:: TEXT PROVIDED ::

Pittsburgh Post-Gazette

COVID School Closures: A Defense of Teachers Unions

- Glenn Sacks teaches social studies and represents United Teachers Los Angeles at James Monroe High School in the Los Angeles Unified School District.

Critics are assailing teachers unions for the 2020-2021 school closures. I’m a union representa­tive who supported those closures. While we can’t be sure our response to this confoundin­g pandemic was 100% correct, one thing is clear – our actions were not unreasonab­le.

Consider the circumstan­ces in the summer of 2020: COVID was surging — the U.S. led the world in cases — and the vaccine was a mere hope, not a reality.

When teachers unions’ balked at opening schools without proper safety precaution­s, President Trump demanded that we “Open the schools!” His administra­tion should have used the six months between when COVID hit and the autumn when the school year normally starts to prepare safe protocols. Instead, he complained that implementi­ng the Centers for Disease Control guidelines for safe schools would be “expensive,” while scapegoati­ng teachers unions and threatenin­g to cut off funding for schools that did not fully open.

:::
:: MATERIAL PROVIDED ::

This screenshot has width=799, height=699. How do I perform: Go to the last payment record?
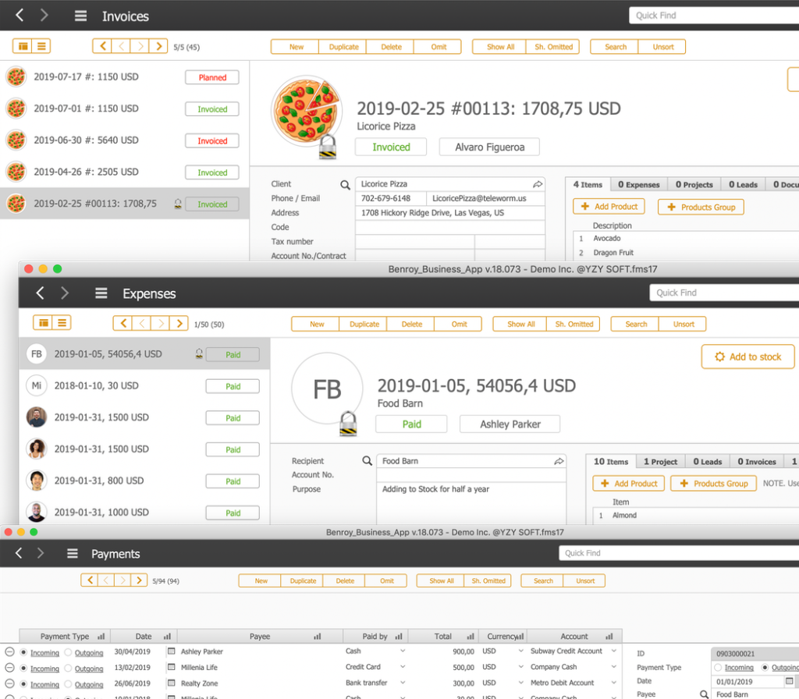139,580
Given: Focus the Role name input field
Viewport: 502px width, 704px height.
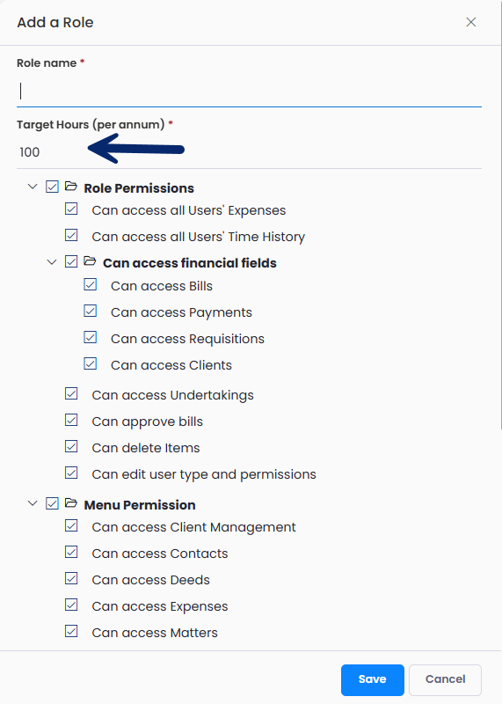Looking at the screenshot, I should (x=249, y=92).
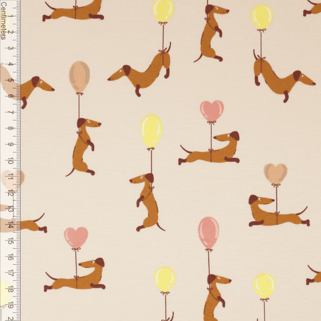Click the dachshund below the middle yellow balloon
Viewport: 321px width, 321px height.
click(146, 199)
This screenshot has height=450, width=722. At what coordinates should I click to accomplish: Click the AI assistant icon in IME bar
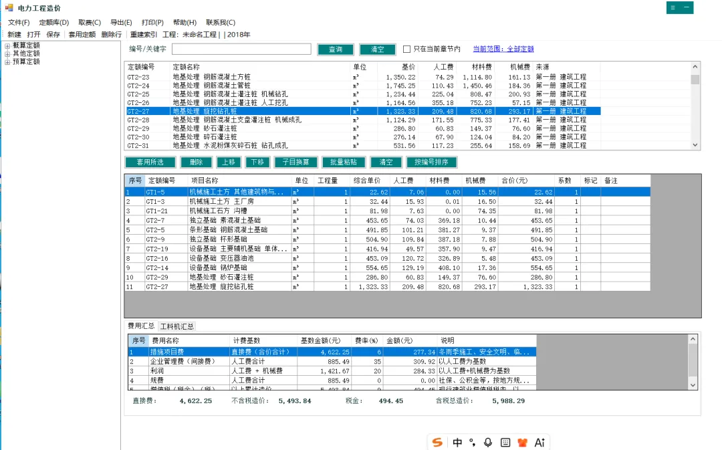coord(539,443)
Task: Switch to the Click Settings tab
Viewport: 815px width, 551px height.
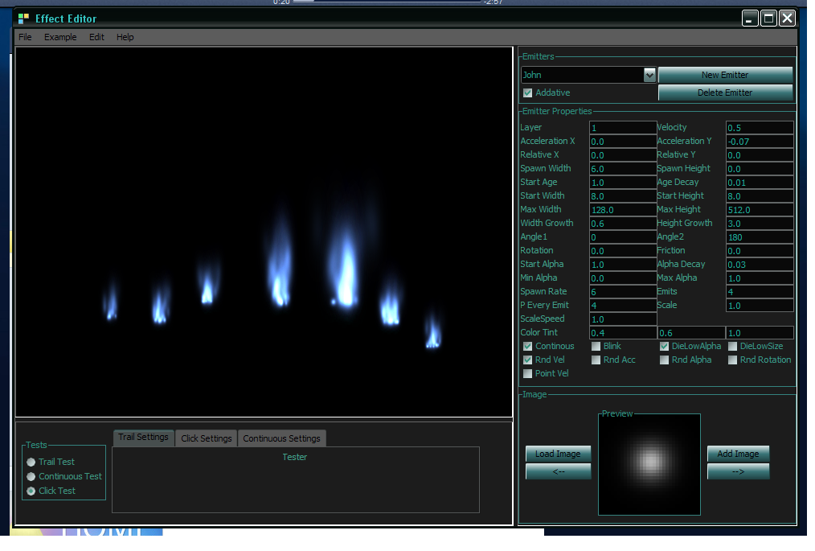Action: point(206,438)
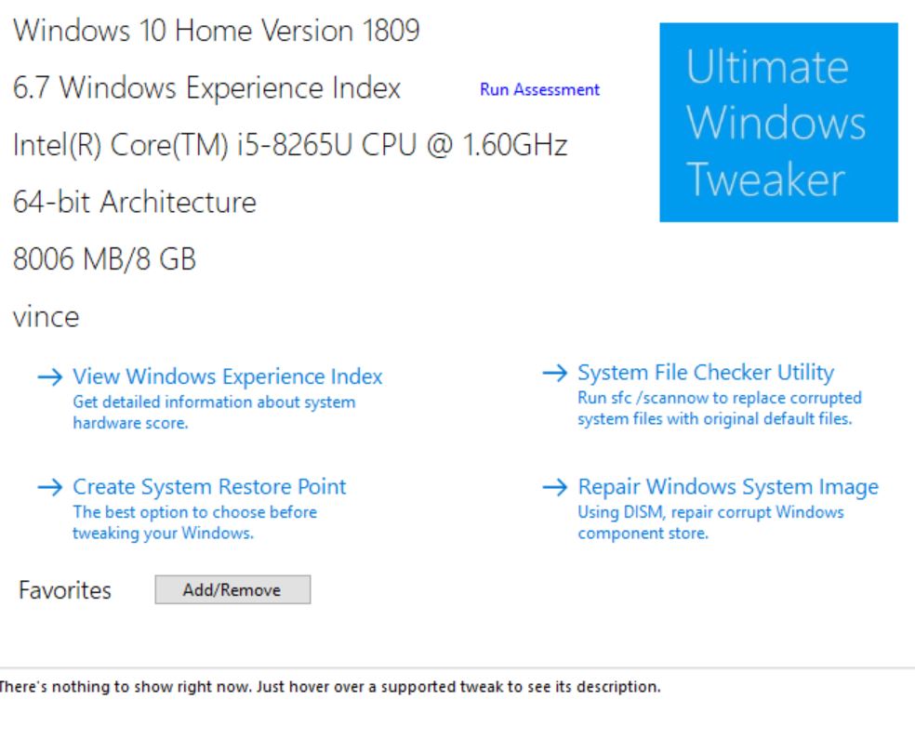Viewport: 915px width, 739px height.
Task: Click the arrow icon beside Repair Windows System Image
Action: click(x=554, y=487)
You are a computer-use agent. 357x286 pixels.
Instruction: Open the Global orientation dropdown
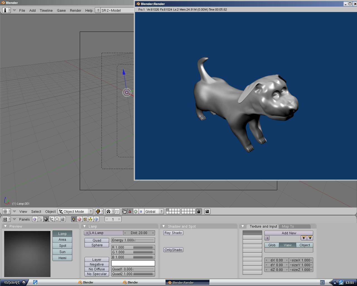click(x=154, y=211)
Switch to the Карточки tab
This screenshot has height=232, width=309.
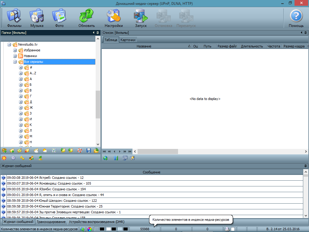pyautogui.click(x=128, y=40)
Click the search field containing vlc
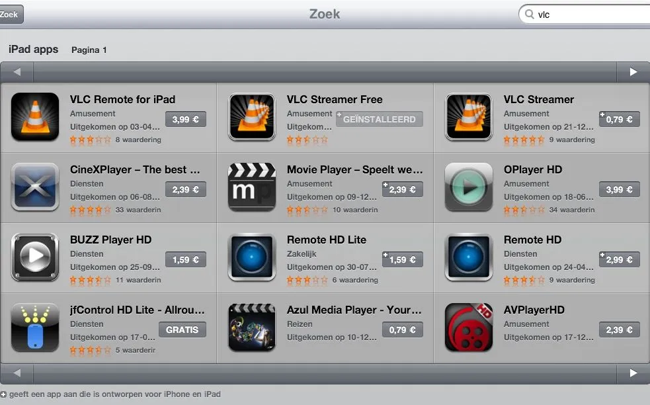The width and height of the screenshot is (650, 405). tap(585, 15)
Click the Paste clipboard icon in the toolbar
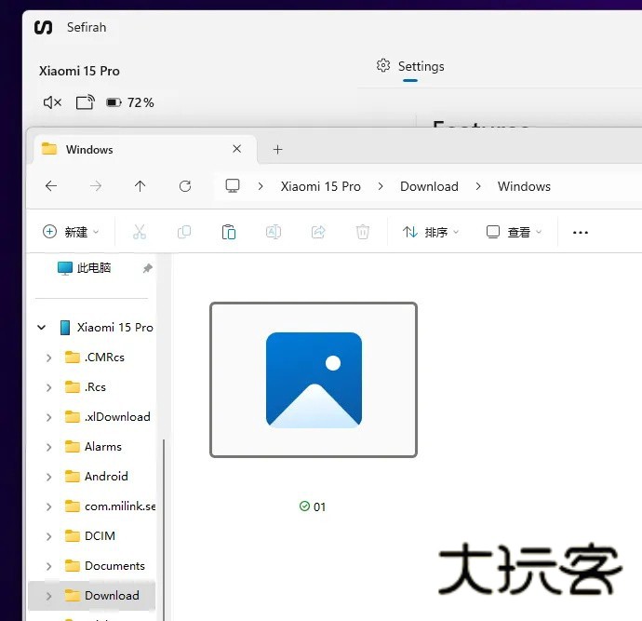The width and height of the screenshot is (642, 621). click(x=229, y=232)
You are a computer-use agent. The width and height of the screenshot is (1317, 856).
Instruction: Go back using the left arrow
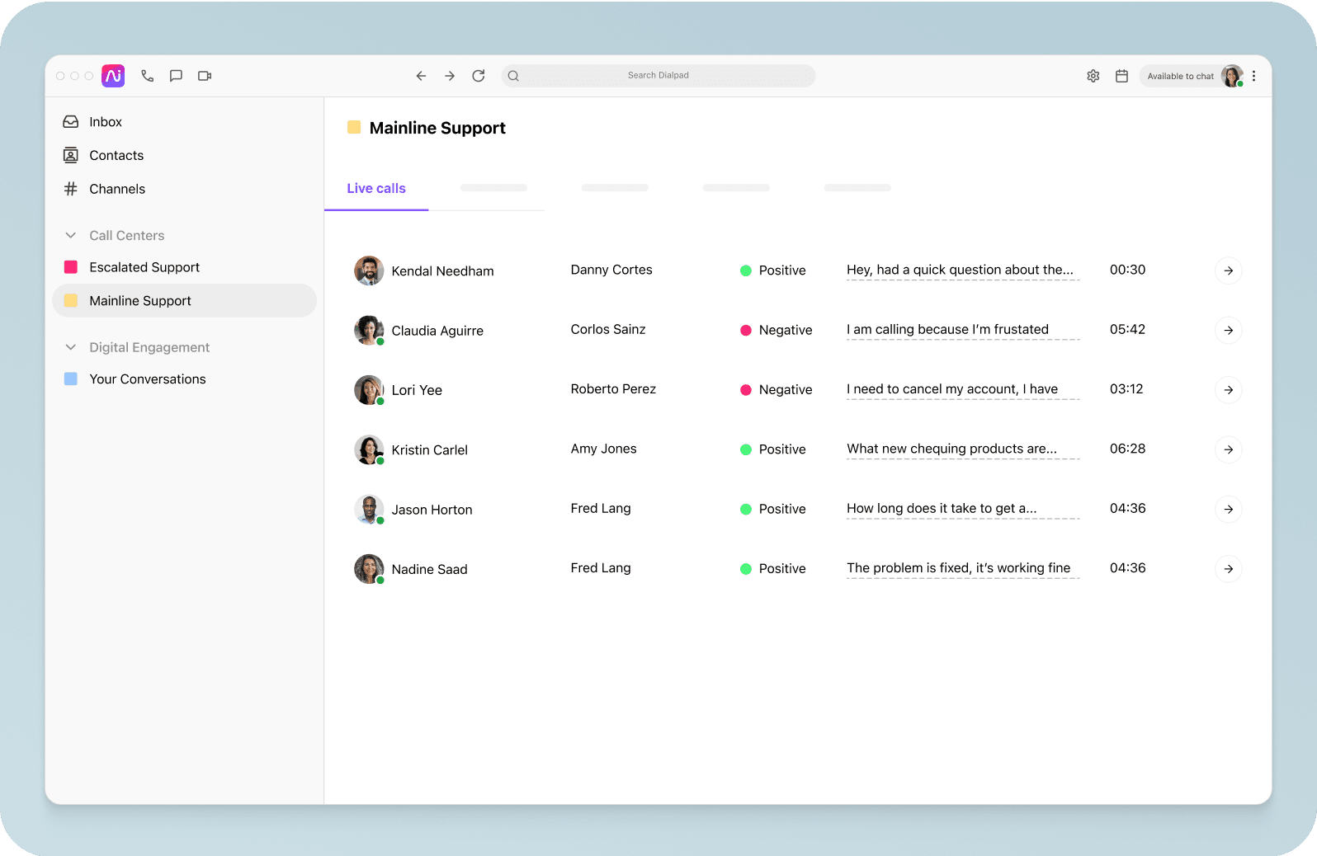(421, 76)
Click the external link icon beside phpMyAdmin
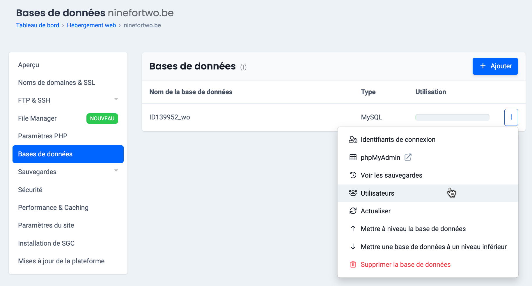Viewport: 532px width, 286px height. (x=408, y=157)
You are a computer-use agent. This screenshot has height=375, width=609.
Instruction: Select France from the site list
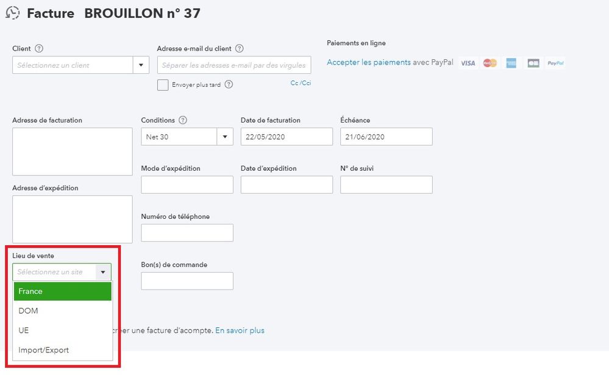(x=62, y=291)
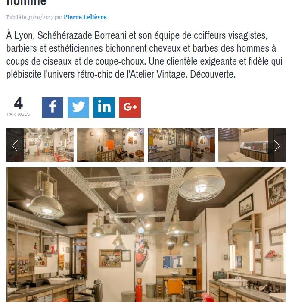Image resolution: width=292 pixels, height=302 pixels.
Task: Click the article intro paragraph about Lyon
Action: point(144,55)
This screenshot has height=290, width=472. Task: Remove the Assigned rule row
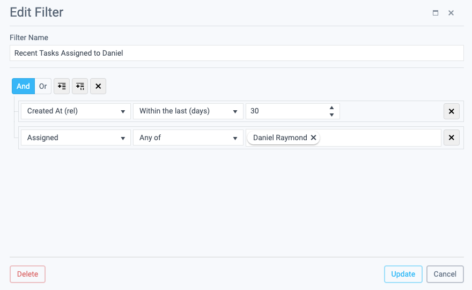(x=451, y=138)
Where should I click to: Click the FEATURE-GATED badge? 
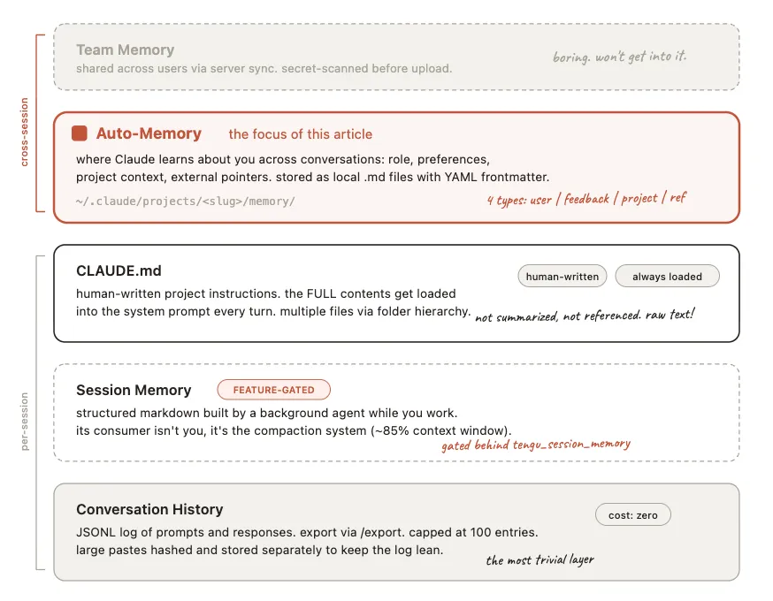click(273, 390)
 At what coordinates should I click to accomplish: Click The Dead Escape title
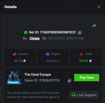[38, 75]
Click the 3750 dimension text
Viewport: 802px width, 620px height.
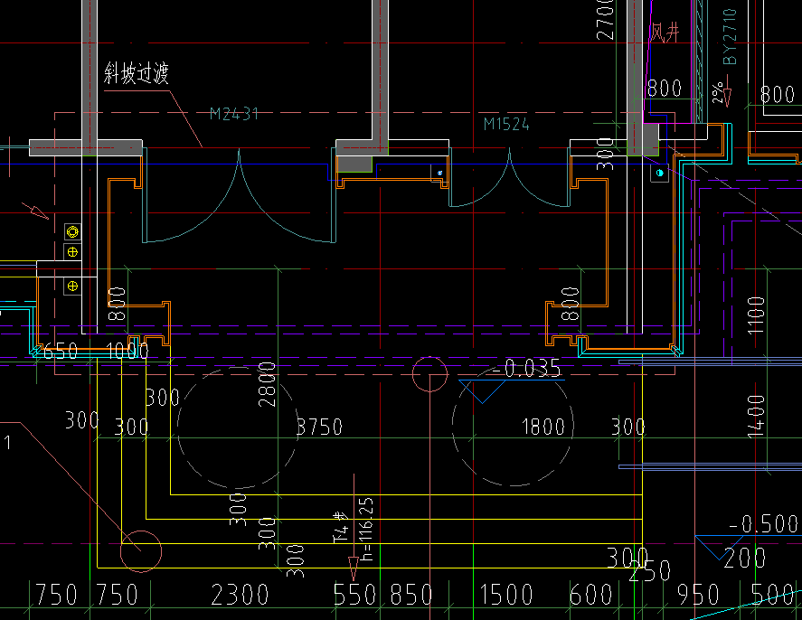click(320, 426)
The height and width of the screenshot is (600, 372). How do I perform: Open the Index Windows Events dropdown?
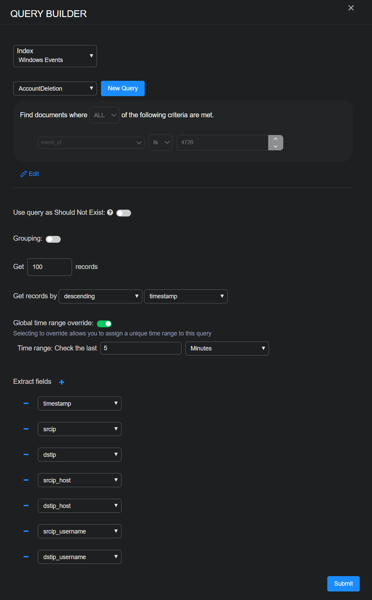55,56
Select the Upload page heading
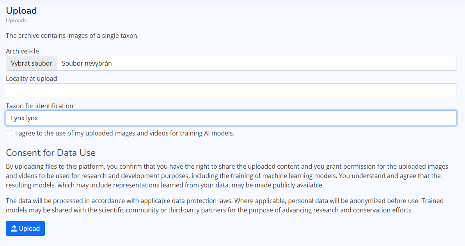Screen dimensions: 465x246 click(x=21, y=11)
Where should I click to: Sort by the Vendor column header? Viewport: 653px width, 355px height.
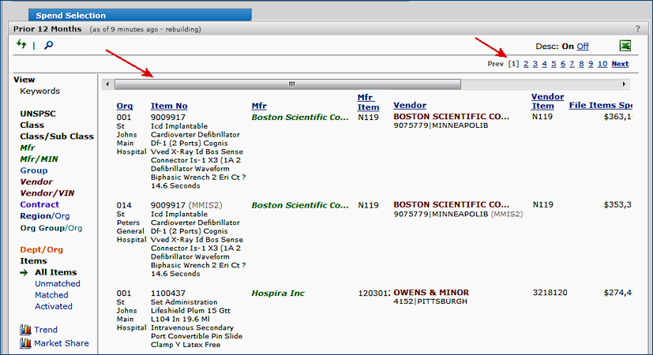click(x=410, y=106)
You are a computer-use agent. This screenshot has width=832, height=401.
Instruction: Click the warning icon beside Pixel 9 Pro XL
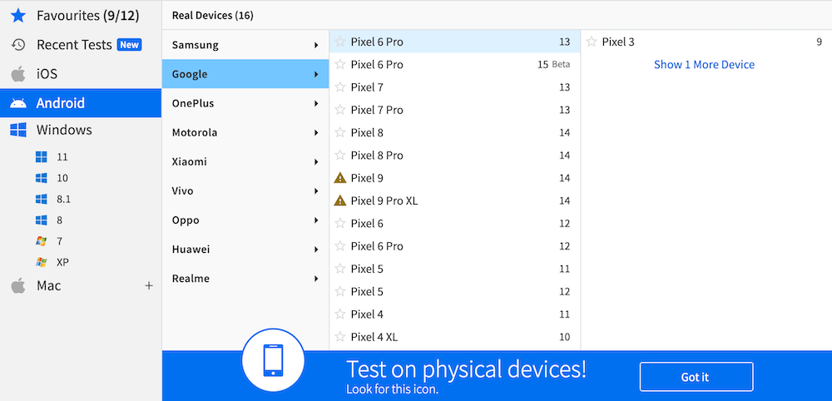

:::

EXERCISE REQUIREMENTS →
A. Using the op-ed on COVID school closures, decide whether each statement agrees with it. Answer yes or no for each and quote the words from the op-ed that decide it. (i) The writer is a union representative who backed the closures. (ii) In the summer of 2020 a vaccine was already available. (iii) President Trump threatened to withhold funding from schools that did not fully open.
B. Carry on the op-ed on COVID school closures from the point where it stops, keeping its voice and argument.

PER-TASK OUTPUTS →
A.
(i) Yes: "who supported those closures."
(ii) No: "the vaccine was a mere hope, not a reality."
(iii) Yes: "to cut off funding for schools that did not fully open."

B.
The best example of the safety measures teachers were demanding were those put in place by the Los Angeles Unified School District for the 2021-2022 school year. Working with United Teachers Los Angeles, LAUSD kept schools open all year via a well-managed set of COVID precaution­s. These included: weekly testing of all students, teachers, and support staff, with test results returned in 24 to 48 hours; an app certifying individual­s had a current, negative test result; proper ventilatio­n and filters; masks; and contact tracing.

Classroom teachers expected these precaution­s to be a time-consuming hassle, and that we’d have to battle students over keeping their masks on. Neither problem materializ­ed.

Critics like to say that teachers and their unions “sold out” our kids in the pandemic, leaving students out to dry. They insist that union leaders must be held accountabl­e for the learning losses in children that have been documented during the pandemic. But the facts contradict the narrative that unions shut the schoolhous­e door on protesting parents.

A year after COVID hit, two nationally representa­tive polls found that between two-thirds and three-fourths of parents believed their children were receiving the proper type of instructio­n. Chalkbeat, an education-oriented news organizati­on which analyzed the data, explained, “[P]arents’ preference­s are varied, with the largest group wanting their child to learn from home fulltime.”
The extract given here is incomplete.